The Global Environment Becomes More Volatile Than It Was Back in the Vietnam War
Geopolitical threats have been making their way back into the national markets. Lately, the world was flooded by several headlines regarding the affairs in North Korea and Qatar, and there are emerging uncertainties regarding the status of U.S.-Russia connections.
Geopolitical risk indicators are currently at spiked levels relevant to the last century, based on a chart shown by Bernstein Energy and Power group managed by Oswald Clint, referencing data from the Federal Reserve Board. These figures aren’t on par with the former WWI and WWII or 9/11 and the 2003 Iraq invasion. Still, there are more increased levels noted than those back in the Vietnam War and forward to the 6-day War.
Geopolitical volatility and oil markets have been interconnected in the past. Arguments and disagreements force oil generation to go offsite, which later fuels the spike in oil prices. Over the last two years, though, there has been no notable rise in oil prices, despite heightened geopolitical threats through the oil supply axis.
Clint stated that while a small number of these affairs have contributed to an increase of oil prices over the last 12-month period, that is the act of expanded inventories.
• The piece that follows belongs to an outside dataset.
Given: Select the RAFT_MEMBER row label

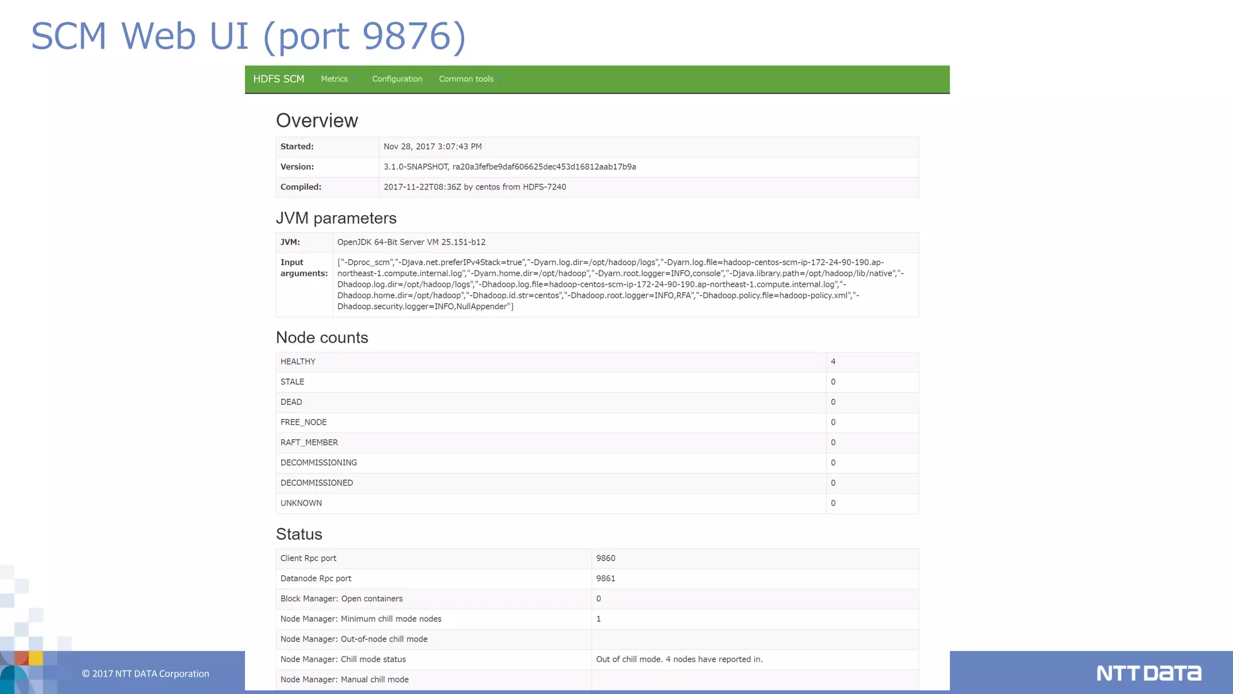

He further added that once the run short, a heightened price instability may reemerge.
In this angle, he elaborated, it is beneficial to realize that when the current geopolitical threats concerning the last 100 years are considered, the risk is elevated. Additionally, as he noted, a kind of geopolitical unavailability thereafter seems more probable than not to take place and that could spell good news for oil prices.
Even though geopolitical threats have been connected to oil prices, the past has demonstrated repeatedly that geopolitical panics on their own, rarely bear an ongoing impact on markets. After examining findings regarding key geopolitical events in the last century and beyond, Giles Keating, ex-head of research & deputy global CIO of Credit Suisse Group, has noted that stocks overall recovered following such geopolitical shocks.
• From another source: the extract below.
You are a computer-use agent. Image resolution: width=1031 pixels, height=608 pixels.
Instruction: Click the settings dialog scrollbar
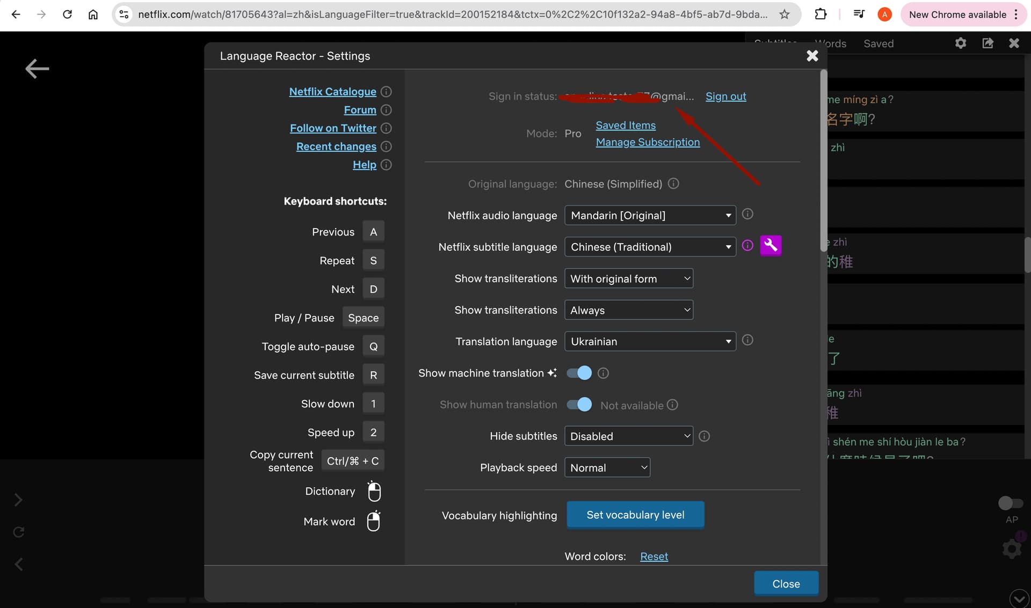(824, 161)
As he noted to one of his clients, the vast majority of separated key affairs starting from the assassination of Archduke Franz Ferdinand around a century ago to 9/11 incident and recent situations in Iraq and Crimea, influence primary stock markets by approx. 10% or less, with this impact completely turned around within a month. He added that this implies that the most fruitful approach has typically been the oppositional one of purchasing into price declined triggered by such events.
As an illustration of this in action, a Credit Suisse research group driven by Andrew Garthwaite in 2017, showed a chart depicting what Hang Seng appeared to be in the near and long-term future, following the Tiananmen Square protests in 1989.
The group stated that, in their experience, markets show a tendency to over-respond to political upsets, as in the case of Tiananmen Square where the Hang Seng index had dropped by 22% in just one day, with losses of 37% over the completion of the protest duration, before gradually rising back to the former peaks noted the year after.
In reality, there were numerous instances where markets didn’t resume as fast, following shaky geopolitical incidents such as the 1940 France Invasion and Yom Kippur Warm which triggered a total re-establishment of control over international oil.
Specifically, Warren Buffet also favors the keep-calm when disaster strikes approach. At the edge of the financial recession in October 2008, he expressed in his New York Times article that long-term stock market expectations will be positive. He added that towards the 20th century, the U.S. has suffered from two world wars and other shocking and costly military battles, the great recession, and several other economic shocks and incidents as well as oil panics, a flu outburst, and the resignation of a dishonored president.